第一中隊の猫達が細波のように動く、彼女達を信仰する剣虎兵達が武器を手に取る音がそれを報せた。
「騎兵砲は前進、側道まで二百間の距離で砲列を整えろ」
 中隊長は掠れた声で命ずる
 輓馬と車輪が無神経に凍てついた枝葉をへし折り静寂を蹂躙しながら旋回して砲列を整える。

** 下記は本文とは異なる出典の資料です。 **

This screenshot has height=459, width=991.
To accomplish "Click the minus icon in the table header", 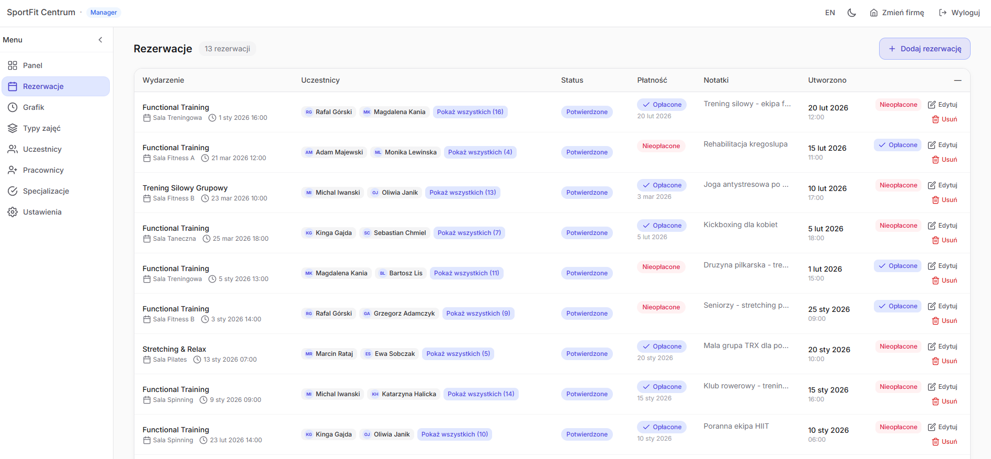I will click(958, 80).
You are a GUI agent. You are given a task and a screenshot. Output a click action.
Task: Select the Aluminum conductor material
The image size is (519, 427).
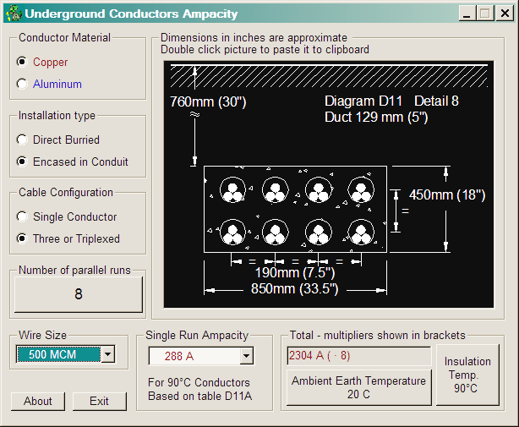22,84
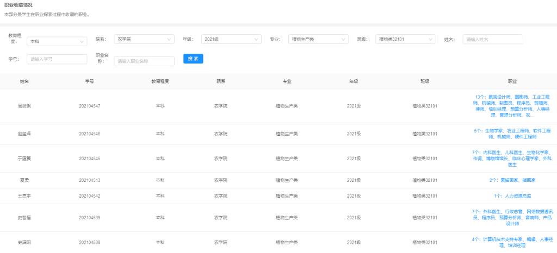Open the 教育程度 dropdown showing 本科

pyautogui.click(x=57, y=41)
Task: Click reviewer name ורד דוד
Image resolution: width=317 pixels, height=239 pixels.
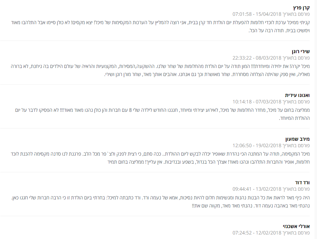Action: pyautogui.click(x=302, y=183)
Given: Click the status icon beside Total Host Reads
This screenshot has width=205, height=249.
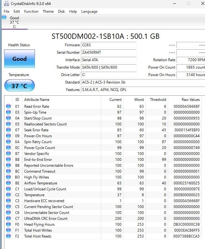Looking at the screenshot, I should [x=8, y=236].
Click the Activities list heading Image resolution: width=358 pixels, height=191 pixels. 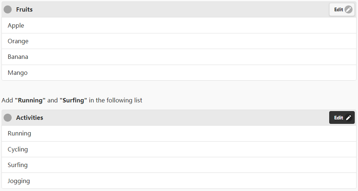pos(29,118)
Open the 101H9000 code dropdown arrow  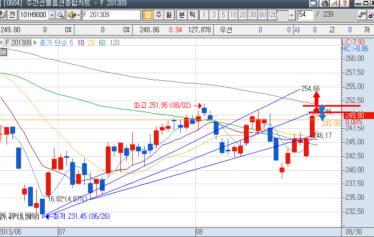click(x=52, y=15)
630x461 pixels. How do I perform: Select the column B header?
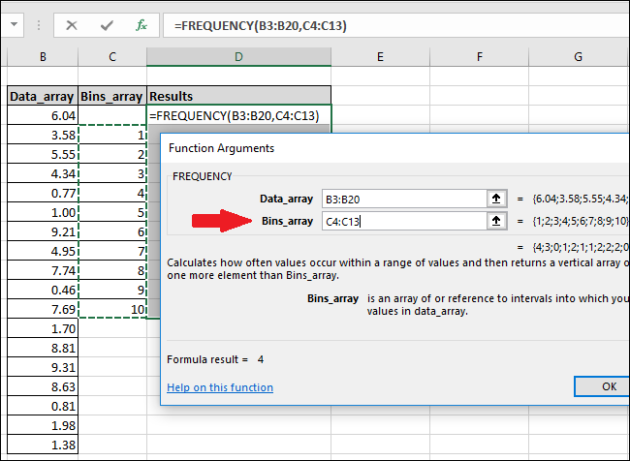tap(43, 58)
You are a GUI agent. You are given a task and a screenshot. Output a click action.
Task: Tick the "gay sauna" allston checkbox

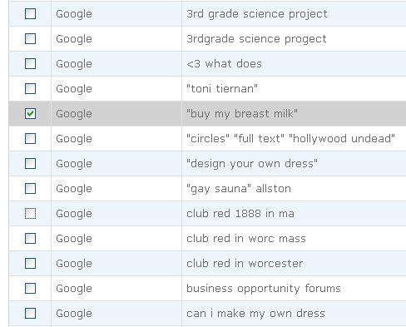[30, 188]
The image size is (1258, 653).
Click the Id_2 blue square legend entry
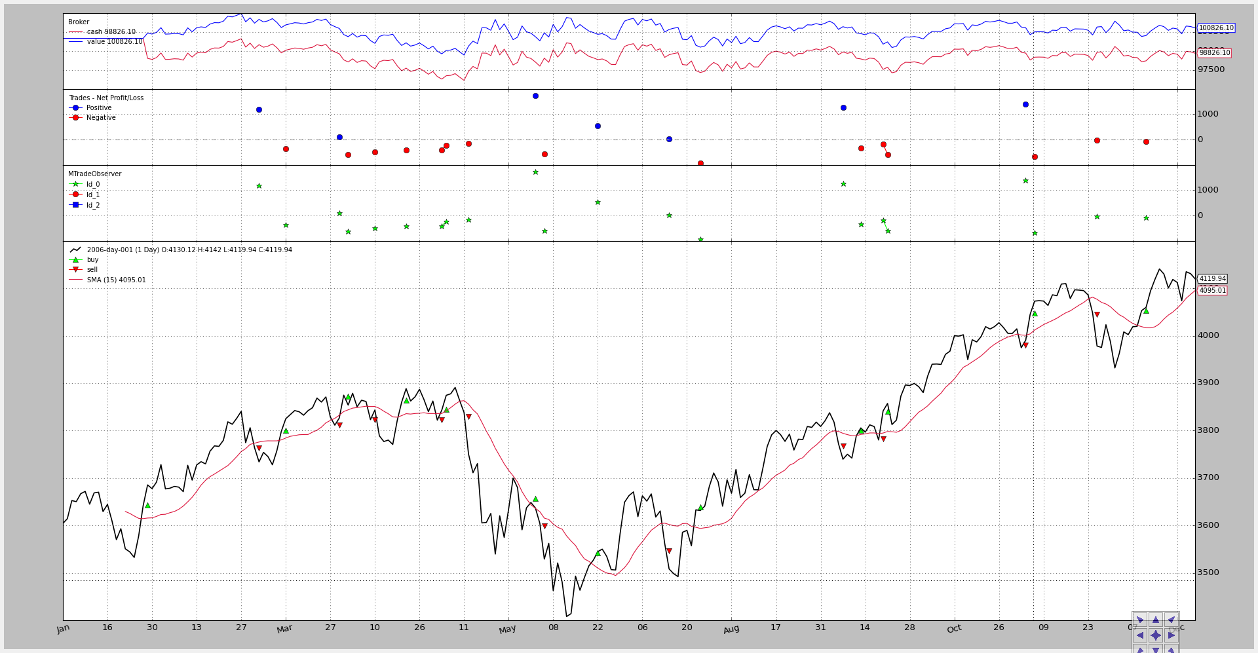pyautogui.click(x=92, y=206)
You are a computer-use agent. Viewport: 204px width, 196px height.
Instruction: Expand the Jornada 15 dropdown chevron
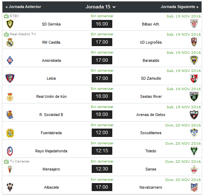tap(114, 7)
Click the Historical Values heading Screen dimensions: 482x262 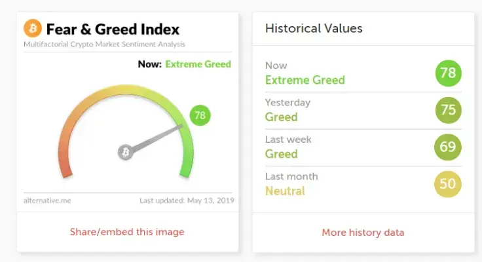(x=314, y=29)
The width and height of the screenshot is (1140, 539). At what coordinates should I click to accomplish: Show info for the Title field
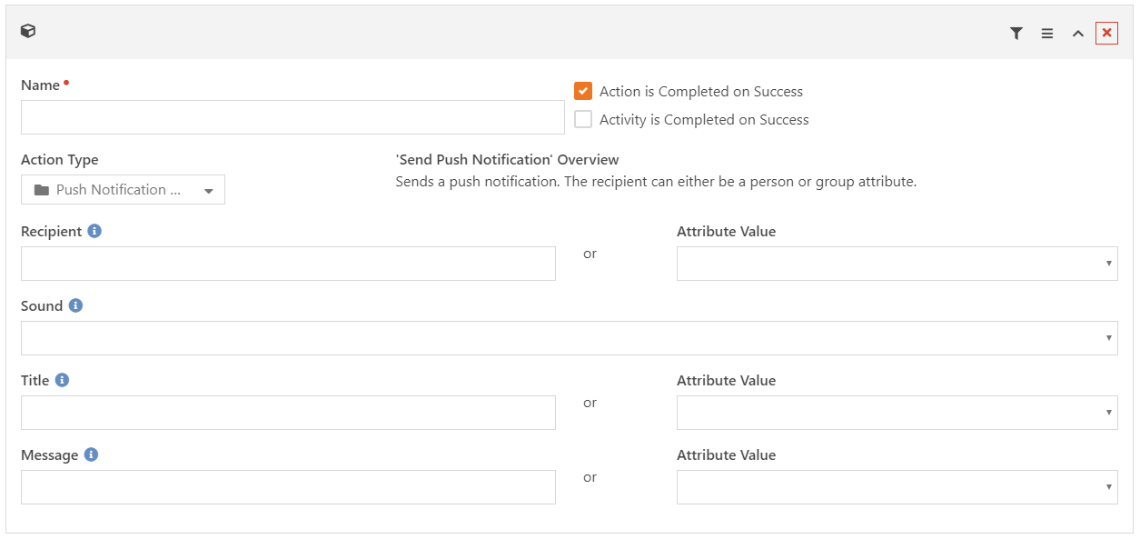pyautogui.click(x=62, y=380)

 音が響くたびに呼吸が乱れるのが分かる、演習で初めて撃った時の砲声よりもこの遥かに静寂を乱しているだけであるのにひどく恐ろしい。
 「砲列を整えました」
 冬野が報告すると中隊長は即座に命ずる。
 「近接用の散弾を装填、赤色燭燐弾が上がったら即座に撃てるようにしろ」
 装填が完了して小半刻もせずに、狙いである前衛部隊が視界に入った。
 息を潜め、やり過ごしているがあまりにも敵の縦列が長い。
 ――多い、先鋒が大隊規模だとすると、敵の本隊は追撃の騎兵を多めに配置しているとすると六千以上、完全編成の〈帝国〉猟兵旅団に準ずる規模か?
 こんな時でも、いやこんな時だからこそか、馬堂豊久の脳髄は軍事理論による分析に逃避する。

 ――落ち着け、今必要なのは分析ではなく行動だ。 命令を下せ!
「曹長、各小隊に所定の計画の通りに、と伝達。